In un impero che da romano era diventato 
germanico l’aspetto di sacralità sarà una sottolineatura di questo riferimento 
alla fede: l'unzione liturgica del sovrano, il suo riconoscimento da parte della 
Sede Apostolica di Roma, il collegamento tra l'azione militare (che è spesso 
colonialismo, sviluppo degli agglomerati territoriali e delle azioni 
bellicose...) e l'evangelizzazione, questi ed ancora altri elementi favoriscono 
la creazione di un'identità europea. Questo continente non si rende conto di 
diventare cristiano, anche se la realtà del fenomeno di una
christianitas europea è un fatto 
utopistico piuttosto che un’entità monolitica ed univoca facilmente verificabile 
nei fatti. Si tratta di una espressione geografica in cui ci sono dei fattori di 
unità. Tra questi fattori la radice evangelica della nuova cultura è il più 
importante.
Il vescovo Adalberone di Laon
[8] 
indica, nel secolo XI, la divisione in tre parti della società: i
bellatores, vale a dire i combattenti, 
sono i nobili ed i soldati incaricati di proteggere il territorio e di 
difenderlo con la strategia delle armi; i 
laboratores, vale a dire i lavoratori, sono la spina dorsale della nuova 
società in via di affermazione e che sarà la borghesia comunale ed urbana; ed 
infine gli oratores, cioè i preti ed i 
monaci, costruiscono la societas 
christiana grazie al loro contributo specifico di preghiera e di cultura. I 
monaci spesso appartengono a queste tre categorie contemporaneamente. Ma tutto 
l’insieme indica l'interdipendenza di queste funzioni considerate vitali ed 
indispensabili per l'armonia civile ed ecclesiastica.
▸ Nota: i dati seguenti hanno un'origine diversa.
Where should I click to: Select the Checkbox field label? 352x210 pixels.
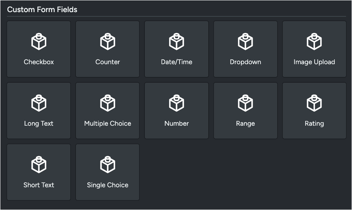tap(39, 62)
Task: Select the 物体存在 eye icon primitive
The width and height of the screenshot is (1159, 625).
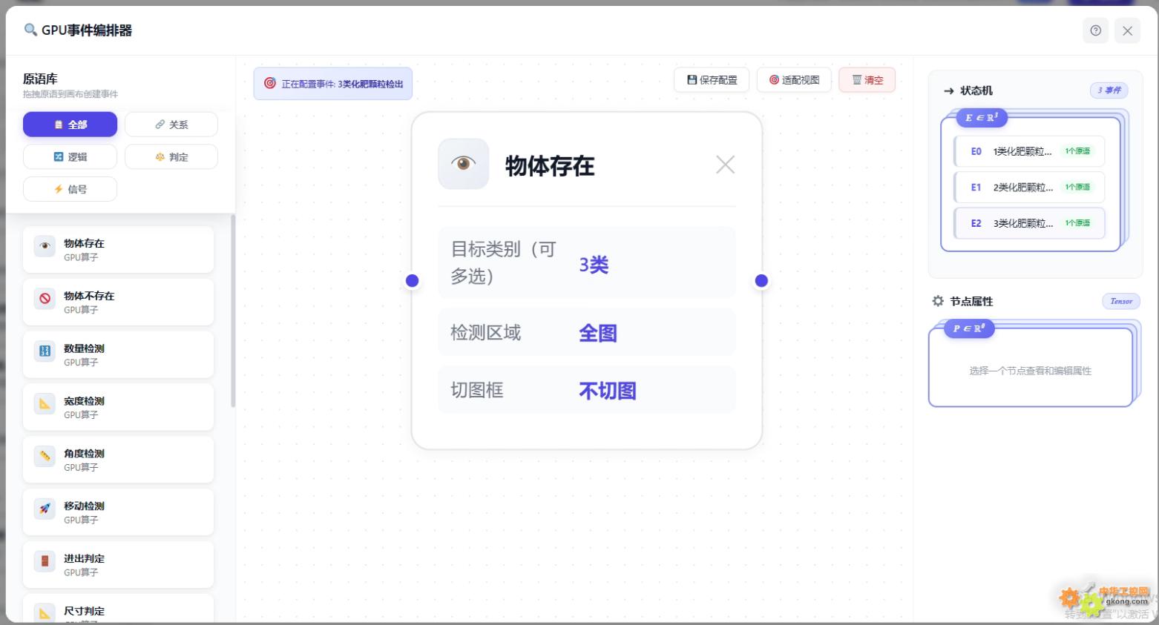Action: coord(45,247)
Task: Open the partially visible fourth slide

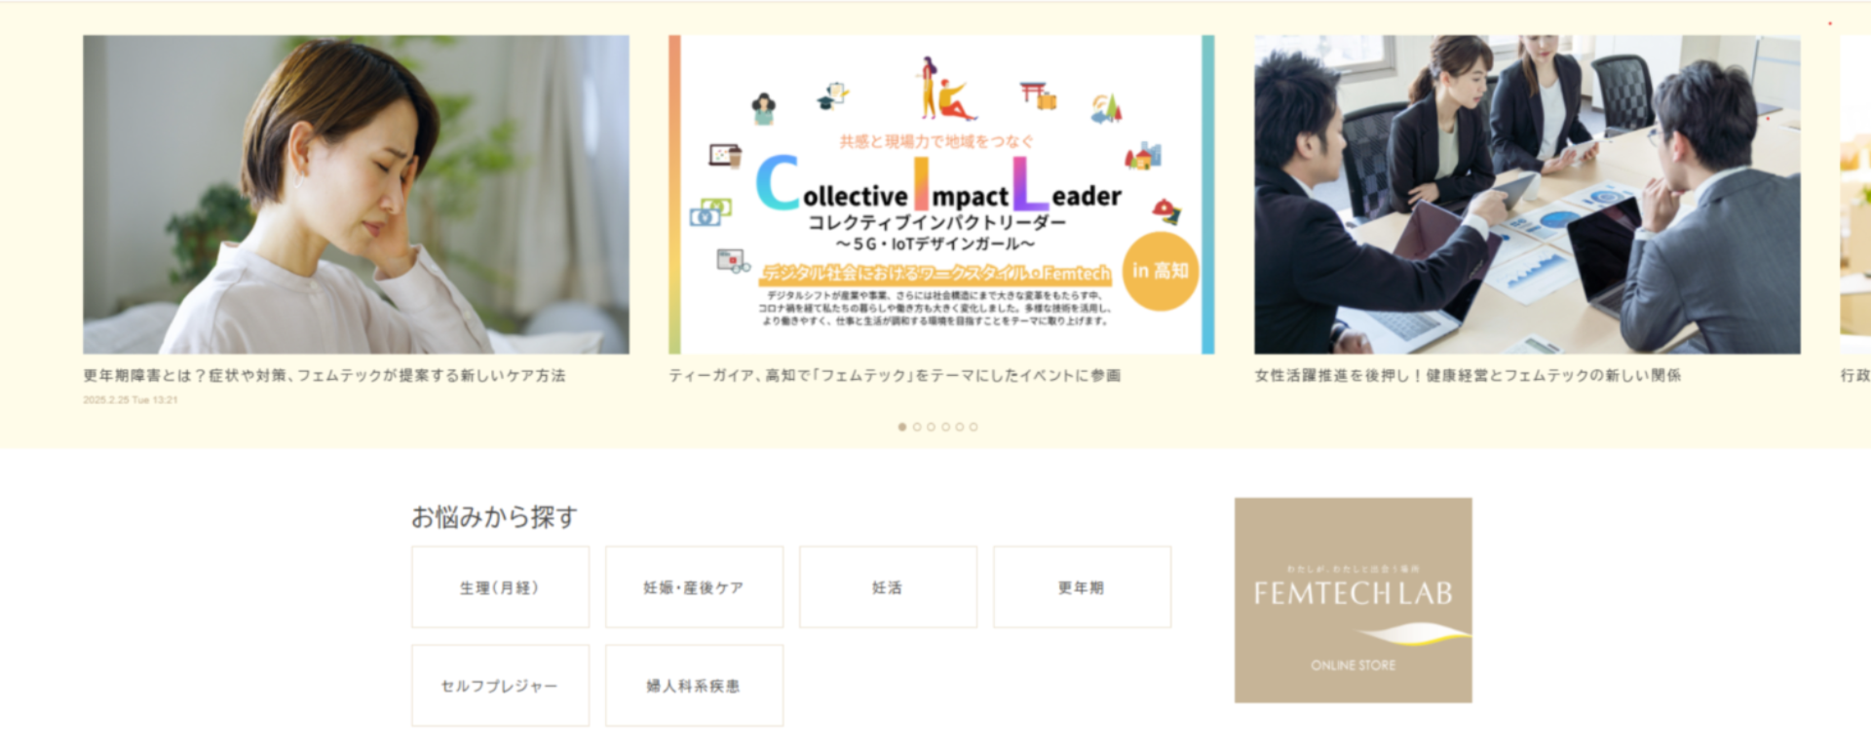Action: click(1855, 195)
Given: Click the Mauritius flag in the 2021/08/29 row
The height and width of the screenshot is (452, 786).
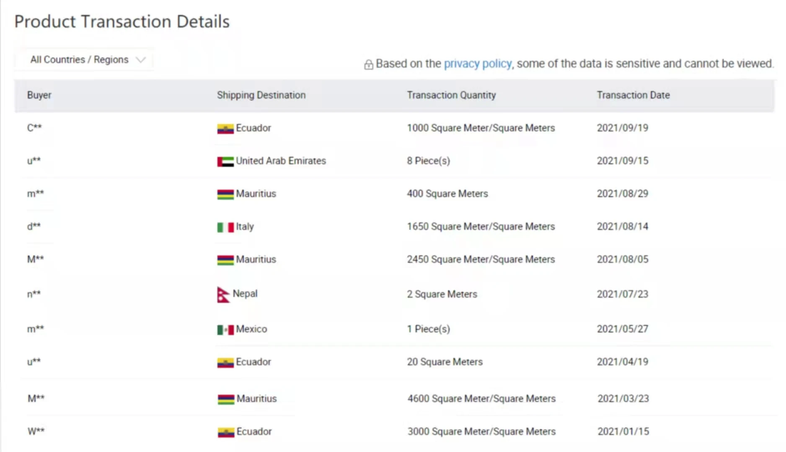Looking at the screenshot, I should pos(225,194).
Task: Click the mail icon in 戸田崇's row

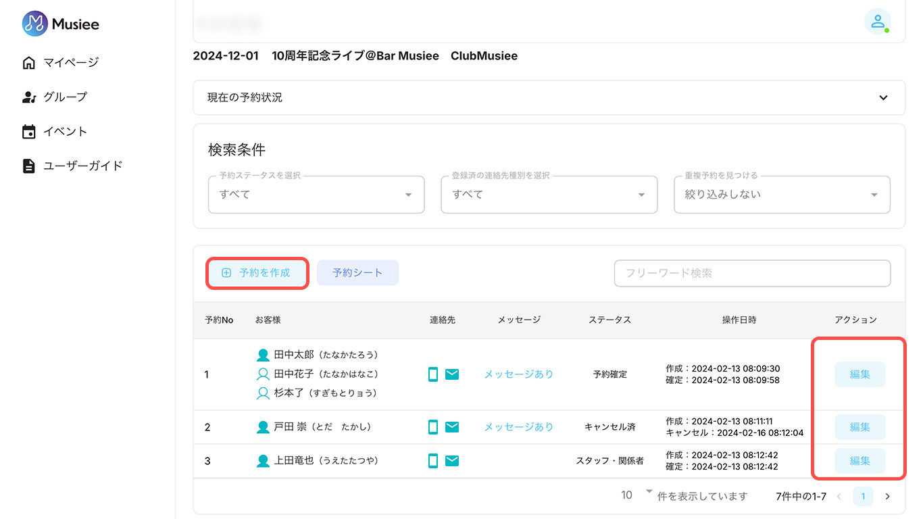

Questa fede riesce a sviluppare una coscienza 
unitaria, un’unità religiosa che si rivelerà in modo sorprendente durante le 
crociate, specialmente durante la prima (1096-1099) in cui la lotta per liberare 
il Santo Sepolcro dai Saraceni ed il desiderio di morire in Terra Santa (forse 
anche sul Tabor!) hanno attirato molti cristiani decisi a lasciare tutto per 
raggiungere questo obiettivo. Questa è probabilmente l'ultima manifestazione di 
una unità europea fondata sulla fede comune. Successivamente, le crociate 
perderanno la loro vitalità, perché la loro testimonianza fu sminuita a causa di 
interessi materiali, profani e territoriali, a danno dell'Impero bizantino e 
della stessa credibilità cristiana. Ma ci sarà, poi, un altro sforzo, più o meno 
analogo alle crociate: sarà la politica di difesa e di attacco contro l'esercito 
ottomano nei secoli XVI (vittoria di Lepanto nel 1571) e XVII (vittoria di 
Vienna nel 1683). Ma allora l'Europa era già divisa in tre gruppi religiosi 
principali: cattolica, luterana e calvinista, anglicana. La Chiesa cattolica 
era sostanzialmente limitata all'area del Mediterraneo, mentre il nord e centro 
Europa era interessato al fenomeno protestante.
Fu in quel momento che il monachesimo perse 
la sua caratteristica di stimolo culturale e religioso. La cultura sviluppata 
nelle università è una cultura laica, staccata dal dominio della Chiesa, della 
teologia, dei valori etici sanciti nella letteratura biblica ed insegnati dal 
magistero della Chiesa. Il monachesimo è rimasto brutalmente segnato dal 
feudalesimo che ne fece un uso politico e territoriale, a scapito delle 
sue qualità profetiche. L'Europa si sta muovendo su un percorso pieno di 
fermenti e di trasformazioni: il centro del mondo non sarà né il Mediterraneo, 
né Roma, ma l'Atlantico. Il grande sogno di un'Europa unita ed unificata da una 
fede comune ed identica svanisce. La cultura
latina deve, a sua volta, lasciare il posto ad una molteplicità di 
espressioni dove si incontrano le varie lingue germaniche, slave ed 
anglo-sassoni. E’ ormai la fine dell’ora e dell'era del monachesimo che, grazie 
al suo spiccato e fecondo interesse per la cultura greco-latina aveva trasmesso, 
dal periodo carolingio, il meglio dell’antica propedeutica.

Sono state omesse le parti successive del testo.